Claudio Cifarelli, University of Rome "La Sapienza"

Title: On global optimization of the Lennard-Jones potential functions

The minimization of molecular potential energy functions is one of the most challenging nonconvex global optimization problems and plays an important role in the determination of stable states of certain classes of molecular clusters and proteins. In this presentation we discuss several issues related to this problem including optimality conditions, equivalent formulations, and possible bounds on the global minimum of the total potential energy of the Lennard-Jones cluster.
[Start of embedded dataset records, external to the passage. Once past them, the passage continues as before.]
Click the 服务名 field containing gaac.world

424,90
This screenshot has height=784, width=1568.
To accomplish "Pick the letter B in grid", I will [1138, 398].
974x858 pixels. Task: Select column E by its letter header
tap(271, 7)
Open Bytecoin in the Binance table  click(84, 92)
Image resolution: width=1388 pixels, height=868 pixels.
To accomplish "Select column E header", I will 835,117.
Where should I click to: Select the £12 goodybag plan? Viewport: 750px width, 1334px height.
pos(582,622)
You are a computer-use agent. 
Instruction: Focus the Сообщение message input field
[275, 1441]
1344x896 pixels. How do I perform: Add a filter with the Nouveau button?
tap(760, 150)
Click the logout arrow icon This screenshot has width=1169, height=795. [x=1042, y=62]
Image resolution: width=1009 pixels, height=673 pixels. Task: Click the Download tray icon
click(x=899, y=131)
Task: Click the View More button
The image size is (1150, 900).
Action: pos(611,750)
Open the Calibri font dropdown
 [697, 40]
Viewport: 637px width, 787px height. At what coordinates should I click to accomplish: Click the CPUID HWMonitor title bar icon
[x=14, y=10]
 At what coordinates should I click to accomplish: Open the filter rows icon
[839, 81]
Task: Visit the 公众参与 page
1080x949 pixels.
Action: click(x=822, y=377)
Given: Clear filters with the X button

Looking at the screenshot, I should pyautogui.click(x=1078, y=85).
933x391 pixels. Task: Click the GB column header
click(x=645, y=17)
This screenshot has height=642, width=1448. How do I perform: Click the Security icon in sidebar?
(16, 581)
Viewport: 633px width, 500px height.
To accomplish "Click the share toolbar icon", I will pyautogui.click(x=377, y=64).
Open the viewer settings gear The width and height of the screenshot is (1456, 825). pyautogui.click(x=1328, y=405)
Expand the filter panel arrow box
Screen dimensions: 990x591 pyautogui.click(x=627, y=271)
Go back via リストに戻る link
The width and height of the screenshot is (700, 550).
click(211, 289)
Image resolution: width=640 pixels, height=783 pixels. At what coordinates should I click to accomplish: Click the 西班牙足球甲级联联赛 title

Some numerical results are also presented.

References

P.M. Pardalos, D. Shalloway, and G. Xue, "Optimization Methods for Computing Global Minima of Nonconvex Potential Energy Functions" Journal of Global Optimization Vol. 4, No. 2 (1994), pp. 117-133.
P.M. Pardalos, D. Shalloway and G. Xue (Eds), "Global Minimization of Nonconvex Energy Functions: Molecular Conformation and Protein Folding", DIMACS Series Vol. 23, American Mathematical Society, (1996).
C. Floudas, J. Klepeis, and P.M. Pardalos, "Global Optimization Approaches in Protein Folding and Peptide Docking", In "Mathematical Support for Molecular Biology" (Edited by M. Farach-Colton, F.S. Roberts, M. Vingron, and M. Waterman), DIMACS Series, Vol. 47, American Mathematical Society (1999), pp. 141-171.
C. Floudas and P.M. Pardalos (Eds), "Optimization in Computational Chemistry and Molecular Biology", Kluwer Academic Publishers, (2000).
H. X. Huang, P.M. Pardalos, and Z.J. Shen, "Equivalent formulations and necessary optimality conditions for the Lenard-Jones problem", Journal of Global Optimization Vol. 22, No. 1-4 (2002), pp. 97-118.

Bhaskar DasGupta, UIC

Title: Reverse Engineering of Protein and Gene Networks: how to design experiments efficiently?

In this talk we investigate the computational complexities of a combinatorial problem that arises in the reverse engineering of protein and gene networks. We abstract a combinatorial version of the problem and observe that this is ``equivalent'' to the set multicover problem. We discuss efficient randomized approximation algorithms for this problem and discuss why achieving signifacntly better approximations than ours may be computationally difficult.

Joint work with Piotr Berman (Pennsylvania State University) and Eduardo Sontag (Rutgers University).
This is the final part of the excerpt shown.